Total RNA was extracted from biological samples using RNeasy Plus Mini Kit (QIAGEN). RNA quality and quantity were assessed using a NanoDrop spectrophotometer, ensuring OD260/280 ≥ 2.0 and OD260/230 ≥ 2.0. Samples were submitted to Novogene for Illumina RNA sequencing. Briefly, strand-specific libraries were prepared using the NEBNext Ultra II Directional RNA Library Prep Kit, following the manufacturer’s instructions. ≥400 ng of total RNA (measured by Qubit) was used. mRNA was purified from total RNA using poly-T oligo-attached magnetic beads. After fragmentation, first-strand cDNA was synthesized using random hexamer primers, followed by second-strand cDNA synthesis with dUTP instead of dTTP to maintain strand specificity. The strand-specific libraries then underwent end repair, A-tailing, adapter ligation, size selection, amplification, and purification. Size selection was performed using AMPure XP beads to isolate fragments of ∼300 bp. Library quality was assessed using Qubit and real-time PCR for quantification and Bioanalyzer for size distribution analysis. Equimolar amounts of each quantified library were pooled for sequencing on the Illumina NovaSeq X Plus Series platform, generating paired-end 150-bp reads with 18 GB of raw data per sample (∼60 million reads).

RNA-seq differential expression analysis

We sequenced eight samples (four controls treated with vehicle DMSO, and four treated with the PRMT5 inhibitor JNJ-64619178) using both short-read sequencing (generated with Illumina technology) and full-length isoform sequencing (generated with PacBio Iso-Seq technology). Short-read sequencing data were primarily used to analyze DEGs, whereas full-length isoform data were used to analyze isoform expression, alternative splicing, and novel isoforms. The total number of reads generated for each platform and data availability accessions are summarized in Table S1.

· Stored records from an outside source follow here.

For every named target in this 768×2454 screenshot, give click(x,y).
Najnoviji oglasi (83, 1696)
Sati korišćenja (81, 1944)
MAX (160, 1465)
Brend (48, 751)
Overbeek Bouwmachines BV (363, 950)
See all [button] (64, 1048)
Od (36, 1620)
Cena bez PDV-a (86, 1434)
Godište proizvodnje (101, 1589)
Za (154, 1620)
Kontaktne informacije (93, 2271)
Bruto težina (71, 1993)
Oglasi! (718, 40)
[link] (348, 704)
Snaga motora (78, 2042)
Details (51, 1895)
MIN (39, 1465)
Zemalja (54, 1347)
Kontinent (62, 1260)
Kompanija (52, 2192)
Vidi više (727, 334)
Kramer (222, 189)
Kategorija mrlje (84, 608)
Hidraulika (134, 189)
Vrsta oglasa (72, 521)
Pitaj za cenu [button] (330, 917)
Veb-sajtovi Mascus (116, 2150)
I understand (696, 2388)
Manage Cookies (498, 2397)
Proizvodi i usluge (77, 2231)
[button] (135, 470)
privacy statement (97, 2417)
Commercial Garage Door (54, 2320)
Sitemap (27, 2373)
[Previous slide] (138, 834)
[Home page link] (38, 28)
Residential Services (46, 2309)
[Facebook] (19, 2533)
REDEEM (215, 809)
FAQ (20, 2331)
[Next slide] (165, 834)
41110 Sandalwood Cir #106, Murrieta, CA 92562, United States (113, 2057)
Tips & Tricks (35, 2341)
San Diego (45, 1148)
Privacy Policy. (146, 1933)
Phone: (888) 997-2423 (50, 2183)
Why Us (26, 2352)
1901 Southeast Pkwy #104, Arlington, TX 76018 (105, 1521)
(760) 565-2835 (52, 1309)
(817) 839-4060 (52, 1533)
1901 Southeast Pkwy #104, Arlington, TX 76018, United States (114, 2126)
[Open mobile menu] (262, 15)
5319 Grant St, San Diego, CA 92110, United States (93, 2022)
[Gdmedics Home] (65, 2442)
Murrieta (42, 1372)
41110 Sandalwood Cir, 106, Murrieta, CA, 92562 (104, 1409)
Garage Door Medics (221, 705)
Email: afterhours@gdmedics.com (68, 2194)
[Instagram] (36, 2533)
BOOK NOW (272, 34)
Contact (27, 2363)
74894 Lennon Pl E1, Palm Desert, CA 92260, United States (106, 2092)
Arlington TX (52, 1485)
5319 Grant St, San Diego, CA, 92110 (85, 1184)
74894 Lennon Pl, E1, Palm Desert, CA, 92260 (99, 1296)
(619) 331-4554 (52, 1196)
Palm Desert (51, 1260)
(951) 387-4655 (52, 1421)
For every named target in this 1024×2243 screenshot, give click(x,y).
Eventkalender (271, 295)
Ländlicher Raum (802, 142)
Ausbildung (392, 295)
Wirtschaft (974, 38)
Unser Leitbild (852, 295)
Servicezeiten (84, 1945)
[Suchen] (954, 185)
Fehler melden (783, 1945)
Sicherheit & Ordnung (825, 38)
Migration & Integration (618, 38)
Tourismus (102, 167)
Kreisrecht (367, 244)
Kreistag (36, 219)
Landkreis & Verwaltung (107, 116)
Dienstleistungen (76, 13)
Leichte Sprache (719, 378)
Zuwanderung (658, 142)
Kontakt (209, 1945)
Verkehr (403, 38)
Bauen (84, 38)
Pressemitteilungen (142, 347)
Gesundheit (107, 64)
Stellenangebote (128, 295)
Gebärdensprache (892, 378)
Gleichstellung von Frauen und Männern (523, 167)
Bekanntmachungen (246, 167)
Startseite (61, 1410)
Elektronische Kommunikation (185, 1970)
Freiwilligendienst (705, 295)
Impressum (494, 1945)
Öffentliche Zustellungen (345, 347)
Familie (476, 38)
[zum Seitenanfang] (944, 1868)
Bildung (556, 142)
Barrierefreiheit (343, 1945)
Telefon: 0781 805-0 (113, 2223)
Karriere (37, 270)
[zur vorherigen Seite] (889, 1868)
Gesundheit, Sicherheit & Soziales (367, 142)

Raw sequencing reads were examined for quality using FASTQC (Andrews, 2010). Adapters and low-quality bases were trimmed using FastP (Chen et al, 2018). Reads with a quality score below 20 and reads shorter than 30 bp after trimming were discarded. Alignment of the reads against the human reference genome (Human hg38 Gencode v39) cDNA was completed using salmon v1.10.3 with the options “--validateMappings,” “-l A,” and the “--gcBias” flag (Patro et al, 2017). Salmon provides estimated counts per transcript and effective transcript length. Transcript abundance was then aggregated to the gene level based on the Gencode annotations using tximport (Soneson et al, 2015), and R v4.4. DESeq2 v1.46.0 was used for differential expression analysis with the default model, which internally corrects for library size (Love et al, 2014). To reduce the influence of low-abundance genes and improve the reliability of differential expression results, we filtered out genes with fewer than 10 counts in fewer than four samples, retaining only genes that met this threshold across at least three samples. To assess the significance of differential expression between the two conditions, we performed the Wald test, which tests for differences in log fold changes. We applied log fold change (LFC) shrinkage using the apeglm to reduce bias in effect size estimates and aid in visualization and interpretation (Zhu et al, 2019). The results were adjusted for multiple testing using a significance threshold (α) of 0.05.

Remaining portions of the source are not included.